All that to say, I am so grateful that things came together when I gave my message. God just showed up and spoke through me. Each time its another test, another confirmation that I am where God wants me to be. That God is using me for His glory!
And I look back to where God has brought me from. I was such a shy child. So intimidated by confrontation. I remember crying in middle school when I was pulled out of class by the volleyball coach to be invited to the team party. I was so sure I was in trouble I was in tears before I even made it into the hall. I remember crying in college in speech class because I was terrified to do public speaking. (If I could redo that class now, I would do much better. That was my first B ever.)

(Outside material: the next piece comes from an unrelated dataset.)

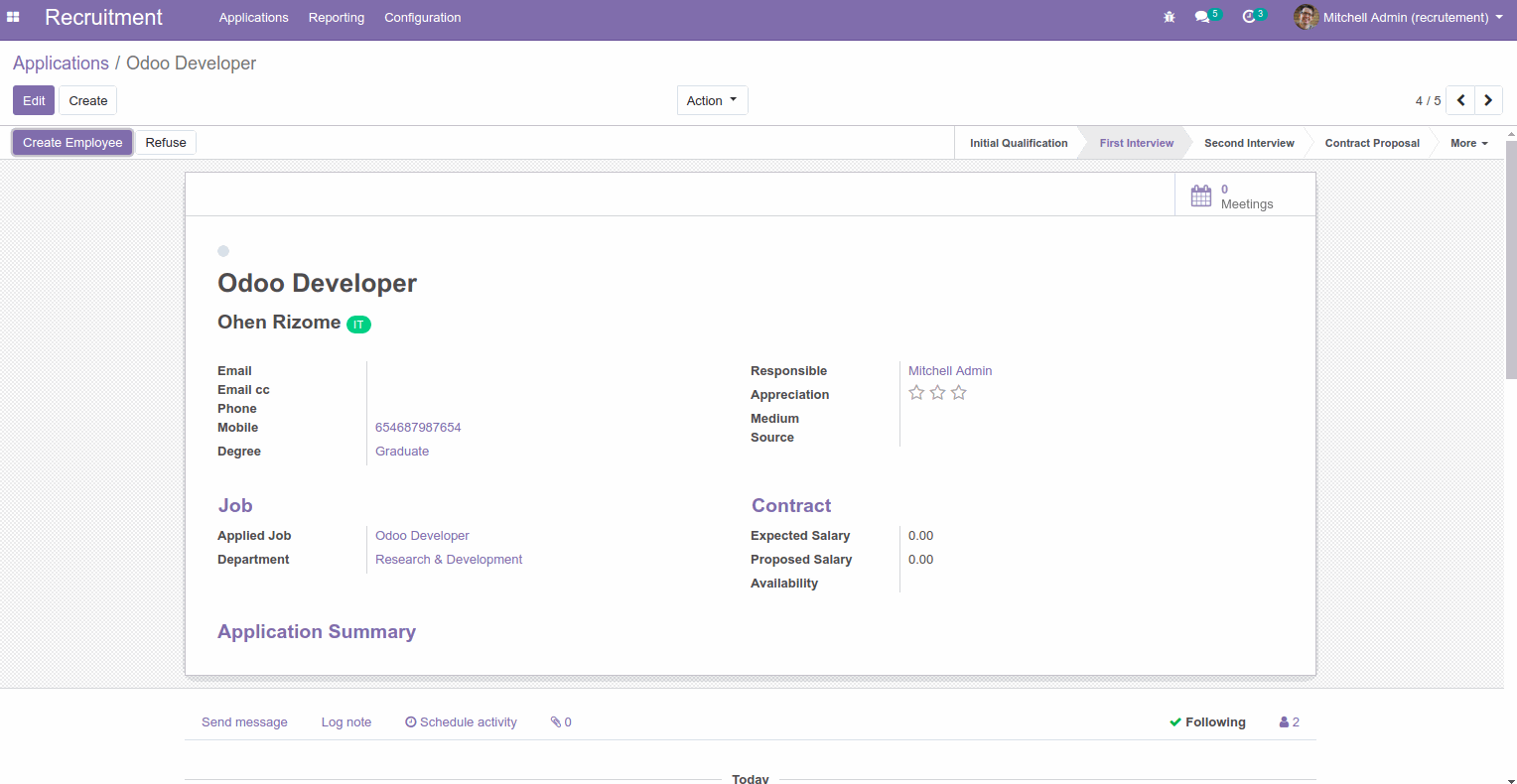1517x784 pixels.
Task: Set Appreciation to three stars
Action: [x=958, y=392]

And now God has put me in a place where I co-teach a Sunday School class of my peers and it doesn't intimidate me at all. I was so scared to take this class because I was afraid of what they would think of me. Afraid I would be rejected and ignored as I tried to speak what God had put on my heart. Afraid I would be misunderstood and people would get offended by the message. (This has happened to me and was probably one of the most painful things I had to endure. Getting accused of intentionally hurting others when I was so sensitive myself just killed me. Being misunderstood is hard when there is no way to prove your intentions!)

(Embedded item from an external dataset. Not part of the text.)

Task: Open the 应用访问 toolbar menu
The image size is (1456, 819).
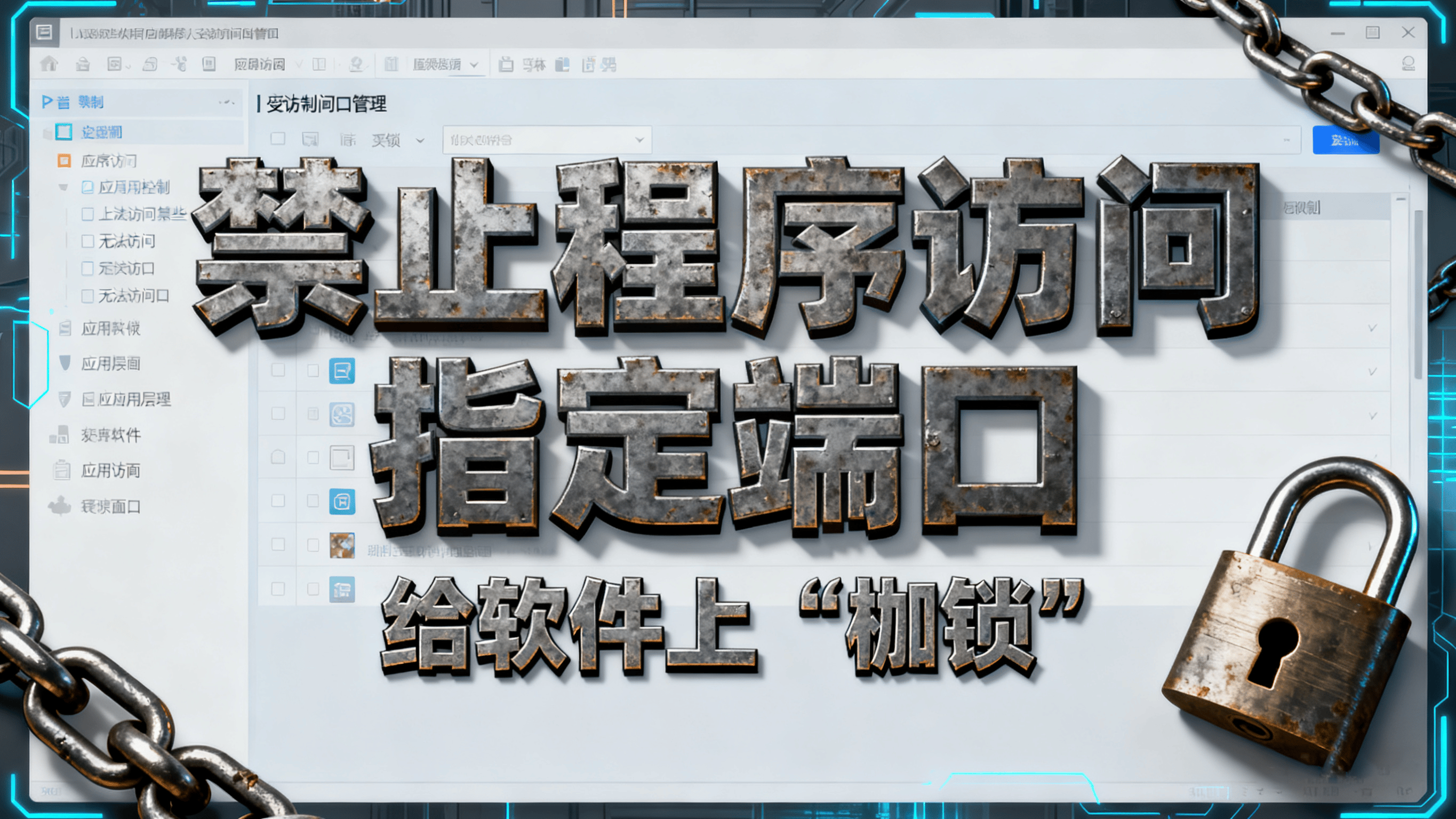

And I am preaching at my church! Take that, devil!! :)
I'll end with this thought. No matter what God has called you to do, even if you don't see how it could ever be based on where you are now or who you are now, know that God will prepare you. God will equip you and if you will stay faithful to him, not fearing what he is bringing you to but learning to trust him completely, you will be able to look back and see the hand of God, equipping, preparing and bringing you to his perfect will and it will be amazing! What an awesome God we serve!